Christian, K., J. Wang, C. Ge, D. Peterson, E. Hyer, J. Yorks, and M. McGill (2019), Radiative Forcing and Stratospheric Warming of Pyrocumulonimbus Smoke Aerosols: First Modeling Results With Multisensor (EPIC, CALIPSO, and CATS) Views from Space, Geophys. Res. Lett., 46, 10,061-10,071, doi:10.1029/2019GL082360.
Abstract: 

Smoke particles can be injected by pyrocumulonimbus (pyroCb) in the upper troposphere and lower stratosphere, but their effects on the radiative budget of the planet remain elusive. Here, by focusing on the record-setting Pacific Northwest pyroCb event of August 2017, we show with satellite-based estimates of pyroCb emissions and injection heights in a chemical transport model (GEOS-Chem) that pyroCb smoke particles can result in radiative forcing of ∼0.02 W/m2 at the top of the atmosphere averaged globally in the 2 months following the event and up to 0.9 K/day heating in the Arctic upper troposphere and lower stratosphere.
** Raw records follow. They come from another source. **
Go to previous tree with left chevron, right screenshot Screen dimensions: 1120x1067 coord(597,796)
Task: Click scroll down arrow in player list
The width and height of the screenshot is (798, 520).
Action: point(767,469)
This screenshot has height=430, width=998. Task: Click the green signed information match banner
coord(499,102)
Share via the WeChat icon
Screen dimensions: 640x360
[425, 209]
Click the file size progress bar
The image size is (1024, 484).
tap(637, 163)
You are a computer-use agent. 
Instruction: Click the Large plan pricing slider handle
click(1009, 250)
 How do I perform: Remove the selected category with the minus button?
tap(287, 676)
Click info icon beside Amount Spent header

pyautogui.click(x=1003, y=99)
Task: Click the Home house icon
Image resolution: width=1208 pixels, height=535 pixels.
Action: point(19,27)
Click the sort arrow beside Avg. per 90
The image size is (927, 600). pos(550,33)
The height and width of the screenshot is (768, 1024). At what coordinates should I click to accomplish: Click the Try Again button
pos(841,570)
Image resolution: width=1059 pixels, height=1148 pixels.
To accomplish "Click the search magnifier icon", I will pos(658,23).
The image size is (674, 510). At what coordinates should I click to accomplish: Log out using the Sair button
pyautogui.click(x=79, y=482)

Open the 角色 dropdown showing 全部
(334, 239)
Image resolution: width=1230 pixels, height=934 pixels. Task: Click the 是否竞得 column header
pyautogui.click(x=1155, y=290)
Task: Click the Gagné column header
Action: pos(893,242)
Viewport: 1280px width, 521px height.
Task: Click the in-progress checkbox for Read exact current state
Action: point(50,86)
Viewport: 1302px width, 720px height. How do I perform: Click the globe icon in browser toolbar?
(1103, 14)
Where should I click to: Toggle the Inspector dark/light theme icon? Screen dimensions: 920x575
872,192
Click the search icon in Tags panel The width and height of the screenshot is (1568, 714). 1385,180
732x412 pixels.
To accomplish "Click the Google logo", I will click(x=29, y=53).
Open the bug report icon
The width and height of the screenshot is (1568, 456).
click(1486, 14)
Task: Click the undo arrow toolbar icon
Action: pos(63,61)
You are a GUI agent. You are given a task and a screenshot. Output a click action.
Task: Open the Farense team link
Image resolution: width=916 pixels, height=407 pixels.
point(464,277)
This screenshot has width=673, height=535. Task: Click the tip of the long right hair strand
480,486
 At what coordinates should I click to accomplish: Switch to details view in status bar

The modeled aerosol distributions agree with observations from satellites (Earth Polychromatic Imaging Camera [EPIC], Cloud-Aerosol Transport System [CATS], and Cloud-Aerosol Lidar with Orthogonal Polarization [CALIOP]), showing the hemispheric transport of pyroCb smoke aerosols with a lifetime of 5 months. Hence, warming by pyroCb aerosols can have similar temporal duration but opposite sign to the well-documented cooling of volcanic aerosols and be significant for climate prediction. Plain Language Summary Extreme fire events can produce towering smoke plumes, which can result in the injection of smoke aerosols into the lower stratosphere (∼10 km above the surface in the midlatitudes). These stratospheric aerosols are significant because they stay in the atmosphere longer than those closer to the surface. In this study, we modeled the effects emanating from one of the largest of these fire events that happened in British Columbia, Canada, and Washington, USA, on 12 August 2017. We found that the smoke particles from this fire event had a lifetime of around 5 months and resulted in a net positive radiative forcing with warming focused in the stratosphere because smoke particle contain soot, an efficient absorber of solar radiation. This net positive radiative forcing contrasts with the cooling effects of analogous volcanic eruptions that are long thought to be dominant sources of stratospheric aerosols. Accounting for these smoke aerosols from large forest fire events in studies of atmospheric composition and climate may be more significant in the future as more large fire events are expected in a warmer climate.